The head of Chile’s military police announced the suspension of pellet use as an anti-riot tool, except in cases of legitimate defense when a situation represents a death threat.
Mario Rozas said Tuesday the measure will be in place while the pellets are subjected to tests requested from laboratories, Venezuela-based TeleSur reported.
“The restriction will be evaluated when we have in our possession the results of the studies,” Rozas sais.
The decision was made by military police after a study by the Chile University that states pellets are made of 20% rubber and 80% different elements, such as lead.

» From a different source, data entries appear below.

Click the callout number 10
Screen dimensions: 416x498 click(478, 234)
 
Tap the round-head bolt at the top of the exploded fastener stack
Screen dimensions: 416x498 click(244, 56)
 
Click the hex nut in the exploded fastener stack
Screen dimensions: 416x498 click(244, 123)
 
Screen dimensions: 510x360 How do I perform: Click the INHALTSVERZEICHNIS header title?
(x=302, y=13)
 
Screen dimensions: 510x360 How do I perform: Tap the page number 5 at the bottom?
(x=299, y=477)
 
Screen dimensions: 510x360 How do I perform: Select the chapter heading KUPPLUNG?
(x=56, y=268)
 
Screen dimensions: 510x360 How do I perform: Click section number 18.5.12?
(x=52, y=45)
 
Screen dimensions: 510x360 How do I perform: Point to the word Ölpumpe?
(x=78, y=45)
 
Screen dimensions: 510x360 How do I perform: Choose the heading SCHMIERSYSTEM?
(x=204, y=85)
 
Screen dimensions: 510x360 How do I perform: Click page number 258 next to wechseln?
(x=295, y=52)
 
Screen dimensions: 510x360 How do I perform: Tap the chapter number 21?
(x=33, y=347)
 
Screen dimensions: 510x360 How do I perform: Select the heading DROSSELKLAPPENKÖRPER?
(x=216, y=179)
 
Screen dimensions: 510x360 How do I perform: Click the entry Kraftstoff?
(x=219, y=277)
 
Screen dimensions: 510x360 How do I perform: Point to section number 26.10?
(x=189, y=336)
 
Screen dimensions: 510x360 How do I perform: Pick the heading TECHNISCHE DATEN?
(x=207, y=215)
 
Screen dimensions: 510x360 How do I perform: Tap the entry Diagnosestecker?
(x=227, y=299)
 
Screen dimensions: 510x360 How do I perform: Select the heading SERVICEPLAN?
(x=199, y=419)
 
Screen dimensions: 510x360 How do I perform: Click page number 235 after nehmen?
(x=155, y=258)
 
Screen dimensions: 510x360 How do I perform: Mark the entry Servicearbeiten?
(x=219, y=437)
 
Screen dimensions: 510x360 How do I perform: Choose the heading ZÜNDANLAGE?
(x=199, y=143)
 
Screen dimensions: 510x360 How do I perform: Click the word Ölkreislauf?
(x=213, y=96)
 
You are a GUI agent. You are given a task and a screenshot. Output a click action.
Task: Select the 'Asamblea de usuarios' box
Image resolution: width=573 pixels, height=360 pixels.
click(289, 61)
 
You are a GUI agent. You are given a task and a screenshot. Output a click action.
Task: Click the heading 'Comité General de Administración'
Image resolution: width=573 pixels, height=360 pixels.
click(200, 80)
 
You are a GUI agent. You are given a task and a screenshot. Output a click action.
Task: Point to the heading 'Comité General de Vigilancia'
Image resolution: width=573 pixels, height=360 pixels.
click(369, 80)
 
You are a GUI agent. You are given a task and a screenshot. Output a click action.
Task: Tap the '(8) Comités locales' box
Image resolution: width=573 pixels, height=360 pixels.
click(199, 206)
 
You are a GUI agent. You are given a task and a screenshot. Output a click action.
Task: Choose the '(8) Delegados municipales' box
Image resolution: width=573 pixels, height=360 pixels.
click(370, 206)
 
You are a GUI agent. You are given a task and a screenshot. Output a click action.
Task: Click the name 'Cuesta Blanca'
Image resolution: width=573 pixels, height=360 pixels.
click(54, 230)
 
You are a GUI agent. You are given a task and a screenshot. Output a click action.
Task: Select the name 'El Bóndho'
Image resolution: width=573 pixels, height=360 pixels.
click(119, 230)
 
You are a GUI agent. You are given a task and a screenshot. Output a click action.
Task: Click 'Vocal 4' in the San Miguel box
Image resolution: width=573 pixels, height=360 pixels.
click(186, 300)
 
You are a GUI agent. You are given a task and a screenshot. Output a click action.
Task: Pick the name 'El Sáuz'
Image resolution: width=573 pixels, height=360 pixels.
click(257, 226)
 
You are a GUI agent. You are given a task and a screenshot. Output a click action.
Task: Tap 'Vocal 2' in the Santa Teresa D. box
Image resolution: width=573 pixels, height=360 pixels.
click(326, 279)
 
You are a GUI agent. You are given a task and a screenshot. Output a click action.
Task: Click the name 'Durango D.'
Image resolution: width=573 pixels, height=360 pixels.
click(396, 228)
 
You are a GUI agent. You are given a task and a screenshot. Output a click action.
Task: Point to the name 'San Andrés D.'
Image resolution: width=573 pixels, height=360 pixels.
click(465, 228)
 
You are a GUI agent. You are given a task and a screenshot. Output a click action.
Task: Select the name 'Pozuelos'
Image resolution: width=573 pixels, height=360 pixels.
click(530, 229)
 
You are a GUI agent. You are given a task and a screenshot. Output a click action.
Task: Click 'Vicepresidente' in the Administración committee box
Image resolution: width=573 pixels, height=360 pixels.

At least 270 Chileans have suffered an eye injury as a result of the usage of pellets during anti-government protests.
The protests, which began in response to a now-suspended 4% transport fare hike, turned violent Oct. 19.
At least 23 people have since been killed in the protests.
According to the National Institute of Human Rights (NHRI), over the last month, more than 6,000 people have been arrested and 2,400 injured
President Sebastian Pinera accepted demands earlier this month to change the Constitution to replace the one dating to the Augusto Pinochet dictatorship, a demand of protesters who have taken to the streets in recent weeks.
Pinera also announced concessions, including rolling back the fare rise, a rise to the minimum wage and placed a hold on electricity prices until next year in a bid to contain the strife.